Hess kündigte an, dass ein besonderes Augenmerk der Qualitätssicherer künftig den Begleit- und Folgeerkrankungen der sechs Indikationen, für die DMP zugelassen seien, gelten müsse. "Wir beschäftigen uns mit den Komorbiditäten", sagte Hess.

Vorschläge, DMP und Integrierte Versorgung zusammenzuführen, beurteilte Hess kritisch. Dies scheitere am Wettbewerb, zum Beispiel an der Bereinigung von Budgets. Der GBA arbeite daher daran, die DMP auf eine um die Komorbidität erweiterte Basis zu stellen.

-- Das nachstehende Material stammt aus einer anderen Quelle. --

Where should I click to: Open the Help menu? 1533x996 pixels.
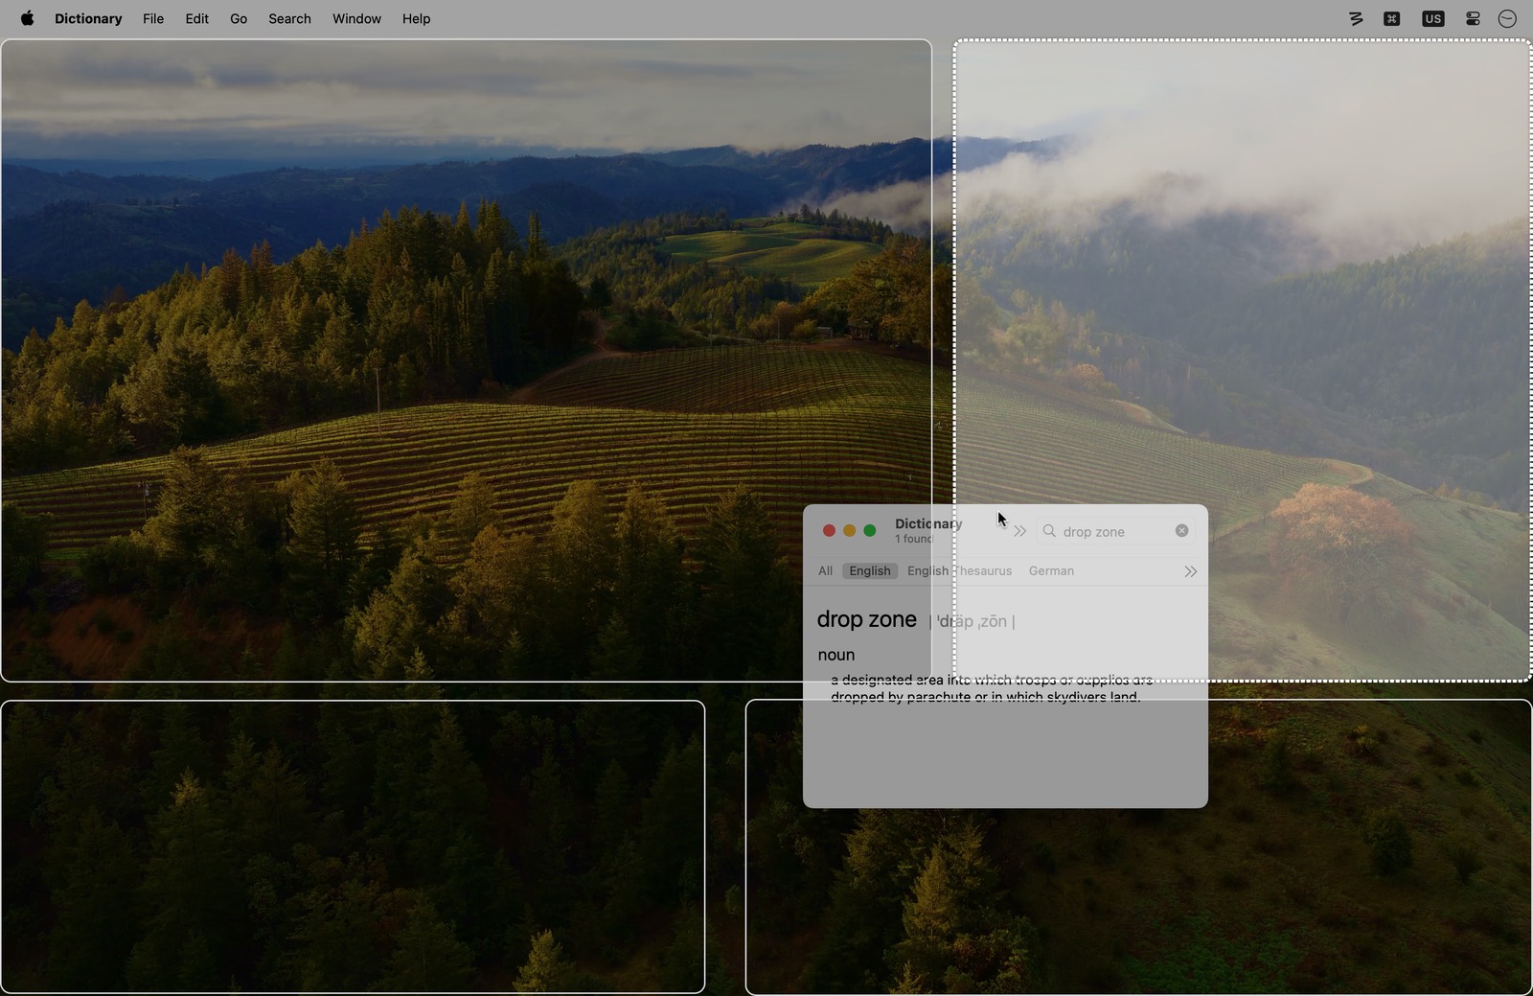pyautogui.click(x=416, y=18)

Damit könnte der Ausschuss bereits heute bestehende Konfliktlinien überschreiten. So hat der GBA bereits vorgeschlagen, Patienten, die in das DMP "COPD" eingeschrieben sind, die medikamentöse Nikotinentwöhnung von den Kassen bezahlen zu lassen. Die lehnen dies allerdings ab. Das Gesundheitsministerium hat noch nicht darüber entschieden.

Zu neuen Behandlungsprogrammen, die die Selbstverwaltung neuerdings von sich aus auflegen könnte, gebe es im GBA derzeit eine "abwartende Haltung", sagte Hess. Der Ausschuss hat bereits Vorarbeiten für ein DMP "Depression" geleistet.

"Datenfriedhöfe können wir uns nicht leisten"

Ein weiterer Konflikt zeichnet sich mit der Einbindung des neuen spezialfachärztlichen Sektors in die strukturierten Behandlungsprogramme ab. Dies sei eine weitere Aufgabe für den GBA, dem Hess ab Juli nicht mehr vorstehen wird. Deswegen versah er seine Äußerungen auch mit einem Vorbehalt.

"DMP begründen eine gesteigerte Produktbeobachtungs- und Korrekturverantwortung für die Kontrollierer", bestätigte der Präsident des Bundesversicherungsamtes, Dr. Maximilian Gaßner, die Notwendigkeit, die Möglichkeiten zur Evaluation der DMP weiter voran zu treiben.

"Datenfriedhöfe können wir uns nicht leisten", sagte Gaßner. Deutschland müsse den weltweit einzigartigen Datenbestand nutzen und auswerten.

Wissenschaftler warnt vor zu hohen Ansprüchen

Die Ansprüche an die Evaluation sollten allerdings nicht zu hoch geschraubt werden, warnen Wissenschaftler. Es herrsche bei den DMP eine gewisse Atemlosigkeit, kritisierte Dr. Marcus Raedelli. Neue Regelungen folgten schneller aufeinander, als sie wissenschaftlich ausgewertet werden könnten.

Noch könnten die Effekte der strukturierten Behandlungsprogramme nicht sauber abgebildet werden. Unterbelichtet sei auch die Patientensicht. Wünschenswert seien vergleichende Patientenbefragungen in Deutschland und den USA, wo es die längste Erfahrung mit DMP gebe.